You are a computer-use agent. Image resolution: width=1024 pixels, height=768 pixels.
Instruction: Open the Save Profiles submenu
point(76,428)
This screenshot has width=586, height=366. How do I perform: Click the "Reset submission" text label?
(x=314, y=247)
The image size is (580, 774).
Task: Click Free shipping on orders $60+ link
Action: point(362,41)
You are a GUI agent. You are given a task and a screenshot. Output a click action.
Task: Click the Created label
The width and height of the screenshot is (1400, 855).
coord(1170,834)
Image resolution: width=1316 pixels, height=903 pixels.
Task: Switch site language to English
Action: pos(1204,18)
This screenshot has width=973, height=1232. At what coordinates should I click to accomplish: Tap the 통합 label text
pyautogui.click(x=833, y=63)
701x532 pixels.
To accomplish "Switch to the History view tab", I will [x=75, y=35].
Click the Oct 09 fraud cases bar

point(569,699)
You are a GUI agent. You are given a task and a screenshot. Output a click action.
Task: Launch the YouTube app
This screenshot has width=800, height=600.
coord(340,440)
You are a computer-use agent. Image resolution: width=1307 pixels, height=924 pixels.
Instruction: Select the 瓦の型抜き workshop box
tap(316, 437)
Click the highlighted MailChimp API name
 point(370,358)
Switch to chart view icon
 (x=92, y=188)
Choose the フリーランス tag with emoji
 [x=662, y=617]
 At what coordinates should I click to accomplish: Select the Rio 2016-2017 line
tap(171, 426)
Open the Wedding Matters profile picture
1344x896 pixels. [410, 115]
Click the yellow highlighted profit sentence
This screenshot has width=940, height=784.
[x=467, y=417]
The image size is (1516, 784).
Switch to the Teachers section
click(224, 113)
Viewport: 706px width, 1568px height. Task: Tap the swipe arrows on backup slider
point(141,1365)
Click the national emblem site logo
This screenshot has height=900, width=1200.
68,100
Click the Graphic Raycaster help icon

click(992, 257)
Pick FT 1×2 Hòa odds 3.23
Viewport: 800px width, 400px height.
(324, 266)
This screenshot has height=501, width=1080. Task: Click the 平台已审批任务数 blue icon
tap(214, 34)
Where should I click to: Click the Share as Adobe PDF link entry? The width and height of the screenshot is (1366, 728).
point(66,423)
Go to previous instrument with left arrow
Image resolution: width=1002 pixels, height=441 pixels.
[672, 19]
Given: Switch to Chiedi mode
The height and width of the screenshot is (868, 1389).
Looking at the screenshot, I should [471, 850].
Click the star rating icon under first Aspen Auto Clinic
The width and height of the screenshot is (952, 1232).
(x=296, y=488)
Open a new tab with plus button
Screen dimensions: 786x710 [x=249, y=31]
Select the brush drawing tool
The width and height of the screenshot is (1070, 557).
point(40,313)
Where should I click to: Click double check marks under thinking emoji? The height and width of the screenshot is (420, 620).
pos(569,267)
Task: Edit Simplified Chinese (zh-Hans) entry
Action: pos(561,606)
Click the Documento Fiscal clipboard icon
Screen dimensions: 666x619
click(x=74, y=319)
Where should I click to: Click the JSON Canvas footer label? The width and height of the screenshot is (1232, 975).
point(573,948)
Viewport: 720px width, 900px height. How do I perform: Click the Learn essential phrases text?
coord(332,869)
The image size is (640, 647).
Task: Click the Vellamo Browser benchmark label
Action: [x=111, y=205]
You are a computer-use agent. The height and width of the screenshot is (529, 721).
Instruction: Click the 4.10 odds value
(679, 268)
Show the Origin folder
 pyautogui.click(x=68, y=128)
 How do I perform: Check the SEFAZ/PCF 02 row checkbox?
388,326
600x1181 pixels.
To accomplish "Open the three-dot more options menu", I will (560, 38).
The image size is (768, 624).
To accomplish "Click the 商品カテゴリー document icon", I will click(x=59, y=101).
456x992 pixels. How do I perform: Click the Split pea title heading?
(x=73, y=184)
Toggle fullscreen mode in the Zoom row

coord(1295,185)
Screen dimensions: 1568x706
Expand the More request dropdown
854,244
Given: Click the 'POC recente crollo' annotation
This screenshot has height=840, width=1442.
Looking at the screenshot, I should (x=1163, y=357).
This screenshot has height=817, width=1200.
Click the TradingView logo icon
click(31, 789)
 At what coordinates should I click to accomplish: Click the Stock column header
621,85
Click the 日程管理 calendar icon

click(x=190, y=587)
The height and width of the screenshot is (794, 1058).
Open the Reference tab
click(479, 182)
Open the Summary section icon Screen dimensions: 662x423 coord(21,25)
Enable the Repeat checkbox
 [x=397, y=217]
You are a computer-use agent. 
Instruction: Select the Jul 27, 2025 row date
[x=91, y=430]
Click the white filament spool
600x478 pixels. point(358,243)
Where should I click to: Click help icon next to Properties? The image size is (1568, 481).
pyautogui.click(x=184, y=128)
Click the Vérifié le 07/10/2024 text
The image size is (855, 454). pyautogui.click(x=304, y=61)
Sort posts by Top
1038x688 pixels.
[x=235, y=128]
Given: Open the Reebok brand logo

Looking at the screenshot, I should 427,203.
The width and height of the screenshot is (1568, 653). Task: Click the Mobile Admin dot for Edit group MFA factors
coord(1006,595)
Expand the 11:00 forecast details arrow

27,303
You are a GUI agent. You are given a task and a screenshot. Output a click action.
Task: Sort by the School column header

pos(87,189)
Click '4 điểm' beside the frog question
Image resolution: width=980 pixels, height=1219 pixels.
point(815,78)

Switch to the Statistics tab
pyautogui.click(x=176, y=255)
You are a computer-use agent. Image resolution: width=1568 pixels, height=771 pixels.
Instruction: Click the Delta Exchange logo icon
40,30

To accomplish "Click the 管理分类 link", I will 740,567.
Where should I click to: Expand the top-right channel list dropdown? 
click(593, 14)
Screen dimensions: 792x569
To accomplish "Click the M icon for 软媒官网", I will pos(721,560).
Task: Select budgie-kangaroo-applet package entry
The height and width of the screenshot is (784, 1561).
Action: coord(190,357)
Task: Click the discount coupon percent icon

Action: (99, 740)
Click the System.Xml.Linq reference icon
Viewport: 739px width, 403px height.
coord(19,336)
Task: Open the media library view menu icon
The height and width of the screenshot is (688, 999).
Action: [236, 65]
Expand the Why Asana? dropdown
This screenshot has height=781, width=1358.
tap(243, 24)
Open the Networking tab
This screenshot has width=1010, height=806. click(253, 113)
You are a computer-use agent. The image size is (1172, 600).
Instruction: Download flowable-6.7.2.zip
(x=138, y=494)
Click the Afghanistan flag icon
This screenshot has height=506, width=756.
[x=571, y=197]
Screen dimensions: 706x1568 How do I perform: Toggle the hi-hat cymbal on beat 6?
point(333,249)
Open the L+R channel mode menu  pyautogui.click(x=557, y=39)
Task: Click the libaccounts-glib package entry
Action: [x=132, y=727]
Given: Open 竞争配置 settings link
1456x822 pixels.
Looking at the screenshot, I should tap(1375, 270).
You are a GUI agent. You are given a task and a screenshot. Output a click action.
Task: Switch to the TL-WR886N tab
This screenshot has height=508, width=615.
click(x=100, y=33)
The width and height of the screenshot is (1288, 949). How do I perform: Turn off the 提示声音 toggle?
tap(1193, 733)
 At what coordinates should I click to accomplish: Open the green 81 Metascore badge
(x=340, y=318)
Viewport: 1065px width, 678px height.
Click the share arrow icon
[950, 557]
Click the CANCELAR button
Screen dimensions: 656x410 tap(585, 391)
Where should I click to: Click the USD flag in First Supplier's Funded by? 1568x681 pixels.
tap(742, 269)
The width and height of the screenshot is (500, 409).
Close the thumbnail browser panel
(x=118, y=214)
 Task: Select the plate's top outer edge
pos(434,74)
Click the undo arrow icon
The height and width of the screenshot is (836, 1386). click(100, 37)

★ ★ ★ ★ ★

#### What is required
Word for word, copy out the entries.

#### Result for this exercise
You are a computer-use agent. Image resolution: width=1024 pixels, height=768 pixels.
Instruction: Open the Save Profiles submenu
point(76,428)
This screenshot has width=586, height=366. How do I perform: Click the "Reset submission" text label?
(x=314, y=247)
The image size is (580, 774).
Task: Click Free shipping on orders $60+ link
Action: point(362,41)
You are a GUI agent. You are given a task and a screenshot. Output a click action.
Task: Click the Created label
The width and height of the screenshot is (1400, 855).
coord(1170,834)
Image resolution: width=1316 pixels, height=903 pixels.
Task: Switch site language to English
Action: pos(1204,18)
This screenshot has width=973, height=1232. At what coordinates should I click to accomplish: Tap the 통합 label text
pyautogui.click(x=833, y=63)
701x532 pixels.
To accomplish "Switch to the History view tab", I will [x=75, y=35].
Click the Oct 09 fraud cases bar

point(569,699)
You are a GUI agent. You are given a task and a screenshot. Output a click action.
Task: Launch the YouTube app
This screenshot has width=800, height=600.
coord(340,440)
You are a computer-use agent. Image resolution: width=1307 pixels, height=924 pixels.
Instruction: Select the 瓦の型抜き workshop box
tap(316, 437)
Click the highlighted MailChimp API name
 point(370,358)
Switch to chart view icon
 (x=92, y=188)
Choose the フリーランス tag with emoji
 [x=662, y=617]
 At what coordinates should I click to accomplish: Select the Rio 2016-2017 line
tap(171, 426)
Open the Wedding Matters profile picture
1344x896 pixels. [410, 115]
Click the yellow highlighted profit sentence
This screenshot has width=940, height=784.
[x=467, y=417]
The image size is (1516, 784).
Switch to the Teachers section
click(224, 113)
Viewport: 706px width, 1568px height. Task: Tap the swipe arrows on backup slider
point(141,1365)
Click the national emblem site logo
This screenshot has height=900, width=1200.
68,100
Click the Graphic Raycaster help icon

click(992, 257)
Pick FT 1×2 Hòa odds 3.23
Viewport: 800px width, 400px height.
(324, 266)
This screenshot has height=501, width=1080. Task: Click the 平台已审批任务数 blue icon
tap(214, 34)
Where should I click to: Click the Share as Adobe PDF link entry? The width and height of the screenshot is (1366, 728).
point(66,423)
Go to previous instrument with left arrow
Image resolution: width=1002 pixels, height=441 pixels.
[672, 19]
Given: Switch to Chiedi mode
The height and width of the screenshot is (868, 1389).
Looking at the screenshot, I should [471, 850].
Click the star rating icon under first Aspen Auto Clinic
The width and height of the screenshot is (952, 1232).
(x=296, y=488)
Open a new tab with plus button
Screen dimensions: 786x710 [x=249, y=31]
Select the brush drawing tool
The width and height of the screenshot is (1070, 557).
point(40,313)
Where should I click to: Click double check marks under thinking emoji? The height and width of the screenshot is (420, 620).
pos(569,267)
Task: Edit Simplified Chinese (zh-Hans) entry
Action: pos(561,606)
Click the Documento Fiscal clipboard icon
Screen dimensions: 666x619
click(x=74, y=319)
Where should I click to: Click the JSON Canvas footer label? The width and height of the screenshot is (1232, 975).
point(573,948)
Viewport: 720px width, 900px height. How do I perform: Click the Learn essential phrases text?
coord(332,869)
The image size is (640, 647).
Task: Click the Vellamo Browser benchmark label
Action: [x=111, y=205]
You are a computer-use agent. The height and width of the screenshot is (529, 721).
Instruction: Click the 4.10 odds value
(679, 268)
Show the Origin folder
 pyautogui.click(x=68, y=128)
 How do I perform: Check the SEFAZ/PCF 02 row checkbox?
388,326
600x1181 pixels.
To accomplish "Open the three-dot more options menu", I will (560, 38).
The image size is (768, 624).
To accomplish "Click the 商品カテゴリー document icon", I will click(x=59, y=101).
456x992 pixels. How do I perform: Click the Split pea title heading?
(x=73, y=184)
Toggle fullscreen mode in the Zoom row

coord(1295,185)
Screen dimensions: 1568x706
Expand the More request dropdown
854,244
Given: Click the 'POC recente crollo' annotation
This screenshot has height=840, width=1442.
Looking at the screenshot, I should (x=1163, y=357).
This screenshot has height=817, width=1200.
Click the TradingView logo icon
click(31, 789)
 At what coordinates should I click to accomplish: Click the Stock column header
621,85
Click the 日程管理 calendar icon

click(x=190, y=587)
The height and width of the screenshot is (794, 1058).
Open the Reference tab
click(479, 182)
Open the Summary section icon Screen dimensions: 662x423 coord(21,25)
Enable the Repeat checkbox
 [x=397, y=217]
You are a computer-use agent. 
Instruction: Select the Jul 27, 2025 row date
[x=91, y=430]
Click the white filament spool
600x478 pixels. point(358,243)
Where should I click to: Click help icon next to Properties? The image size is (1568, 481).
pyautogui.click(x=184, y=128)
Click the Vérifié le 07/10/2024 text
The image size is (855, 454). pyautogui.click(x=304, y=61)
Sort posts by Top
1038x688 pixels.
[x=235, y=128]
Given: Open the Reebok brand logo

Looking at the screenshot, I should 427,203.
The width and height of the screenshot is (1568, 653). Task: Click the Mobile Admin dot for Edit group MFA factors
coord(1006,595)
Expand the 11:00 forecast details arrow

27,303
You are a GUI agent. You are given a task and a screenshot. Output a click action.
Task: Sort by the School column header

pos(87,189)
Click '4 điểm' beside the frog question
Image resolution: width=980 pixels, height=1219 pixels.
point(815,78)

Switch to the Statistics tab
pyautogui.click(x=176, y=255)
You are a computer-use agent. Image resolution: width=1568 pixels, height=771 pixels.
Instruction: Click the Delta Exchange logo icon
40,30

To accomplish "Click the 管理分类 link", I will 740,567.
Where should I click to: Expand the top-right channel list dropdown? 
click(593, 14)
Screen dimensions: 792x569
To accomplish "Click the M icon for 软媒官网", I will pos(721,560).
Task: Select budgie-kangaroo-applet package entry
The height and width of the screenshot is (784, 1561).
Action: coord(190,357)
Task: Click the discount coupon percent icon

Action: (99, 740)
Click the System.Xml.Linq reference icon
Viewport: 739px width, 403px height.
coord(19,336)
Task: Open the media library view menu icon
The height and width of the screenshot is (688, 999).
Action: [236, 65]
Expand the Why Asana? dropdown
This screenshot has height=781, width=1358.
tap(243, 24)
Open the Networking tab
This screenshot has width=1010, height=806. click(253, 113)
You are a computer-use agent. The image size is (1172, 600).
Instruction: Download flowable-6.7.2.zip
(x=138, y=494)
Click the Afghanistan flag icon
This screenshot has height=506, width=756.
[x=571, y=197]
Screen dimensions: 706x1568 How do I perform: Toggle the hi-hat cymbal on beat 6?
point(333,249)
Open the L+R channel mode menu  pyautogui.click(x=557, y=39)
Task: Click the libaccounts-glib package entry
Action: [x=132, y=727]
Given: Open 竞争配置 settings link
1456x822 pixels.
Looking at the screenshot, I should tap(1375, 270).
You are a GUI agent. You are given a task and a screenshot. Output a click action.
Task: Switch to the TL-WR886N tab
This screenshot has height=508, width=615.
click(x=100, y=33)
The width and height of the screenshot is (1288, 949). How do I perform: Turn off the 提示声音 toggle?
tap(1193, 733)
 At what coordinates should I click to accomplish: Open the green 81 Metascore badge
(x=340, y=318)
Viewport: 1065px width, 678px height.
Click the share arrow icon
[950, 557]
Click the CANCELAR button
Screen dimensions: 656x410 tap(585, 391)
Where should I click to: Click the USD flag in First Supplier's Funded by? 1568x681 pixels.
tap(742, 269)
The width and height of the screenshot is (500, 409).
Close the thumbnail browser panel
(x=118, y=214)
 Task: Select the plate's top outer edge
pos(434,74)
Click the undo arrow icon
The height and width of the screenshot is (836, 1386). click(100, 37)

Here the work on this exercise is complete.